Exercise aim: Transcribe every record verbatim.

Record set:
__________________________________________________

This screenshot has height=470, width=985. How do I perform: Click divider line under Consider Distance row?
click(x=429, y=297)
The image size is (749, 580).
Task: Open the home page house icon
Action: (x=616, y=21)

__________________________________________________

Answer:
This screenshot has height=470, width=985. How do I perform: Click divider line under Consider Distance row?
click(x=429, y=297)
The image size is (749, 580).
Task: Open the home page house icon
Action: (x=616, y=21)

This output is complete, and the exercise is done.